• [EXERCISE AIM] Exactly as given, reproduce the records in full.
INFORMATION SUPPLIED Block Start
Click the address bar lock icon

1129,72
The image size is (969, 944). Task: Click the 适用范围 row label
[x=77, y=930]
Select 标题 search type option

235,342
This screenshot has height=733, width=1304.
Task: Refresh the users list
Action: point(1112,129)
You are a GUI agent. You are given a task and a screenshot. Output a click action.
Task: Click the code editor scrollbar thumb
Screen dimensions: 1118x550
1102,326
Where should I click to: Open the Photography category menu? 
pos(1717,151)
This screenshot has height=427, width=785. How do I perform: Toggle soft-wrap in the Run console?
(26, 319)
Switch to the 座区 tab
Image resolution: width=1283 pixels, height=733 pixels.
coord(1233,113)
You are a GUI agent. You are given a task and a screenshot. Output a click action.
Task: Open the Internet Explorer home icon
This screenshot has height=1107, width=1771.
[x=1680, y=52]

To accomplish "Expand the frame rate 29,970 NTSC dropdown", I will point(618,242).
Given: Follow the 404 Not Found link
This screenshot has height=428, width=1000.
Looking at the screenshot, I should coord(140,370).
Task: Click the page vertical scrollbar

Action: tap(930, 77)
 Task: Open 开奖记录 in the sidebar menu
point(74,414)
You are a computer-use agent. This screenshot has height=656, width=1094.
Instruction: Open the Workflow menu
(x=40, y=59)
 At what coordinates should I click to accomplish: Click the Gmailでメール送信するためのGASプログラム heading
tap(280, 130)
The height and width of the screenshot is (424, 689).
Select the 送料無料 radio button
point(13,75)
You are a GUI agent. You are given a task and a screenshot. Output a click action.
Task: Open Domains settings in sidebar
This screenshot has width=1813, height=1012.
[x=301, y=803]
INFORMATION SUPPLIED Block End
• [SOLUTION]
Click the address bar lock icon

1129,72
The image size is (969, 944). Task: Click the 适用范围 row label
[x=77, y=930]
Select 标题 search type option

235,342
This screenshot has height=733, width=1304.
Task: Refresh the users list
Action: point(1112,129)
You are a GUI agent. You are given a task and a screenshot. Output a click action.
Task: Click the code editor scrollbar thumb
Screen dimensions: 1118x550
1102,326
Where should I click to: Open the Photography category menu? 
pos(1717,151)
This screenshot has height=427, width=785. How do I perform: Toggle soft-wrap in the Run console?
(26, 319)
Switch to the 座区 tab
Image resolution: width=1283 pixels, height=733 pixels.
coord(1233,113)
You are a GUI agent. You are given a task and a screenshot. Output a click action.
Task: Open the Internet Explorer home icon
This screenshot has height=1107, width=1771.
[x=1680, y=52]

To accomplish "Expand the frame rate 29,970 NTSC dropdown", I will point(618,242).
Given: Follow the 404 Not Found link
This screenshot has height=428, width=1000.
Looking at the screenshot, I should coord(140,370).
Task: Click the page vertical scrollbar

Action: tap(930, 77)
 Task: Open 开奖记录 in the sidebar menu
point(74,414)
You are a computer-use agent. This screenshot has height=656, width=1094.
Instruction: Open the Workflow menu
(x=40, y=59)
 At what coordinates should I click to accomplish: Click the Gmailでメール送信するためのGASプログラム heading
tap(280, 130)
The height and width of the screenshot is (424, 689).
Select the 送料無料 radio button
point(13,75)
You are a GUI agent. You are given a task and a screenshot. Output a click action.
Task: Open Domains settings in sidebar
This screenshot has width=1813, height=1012.
[x=301, y=803]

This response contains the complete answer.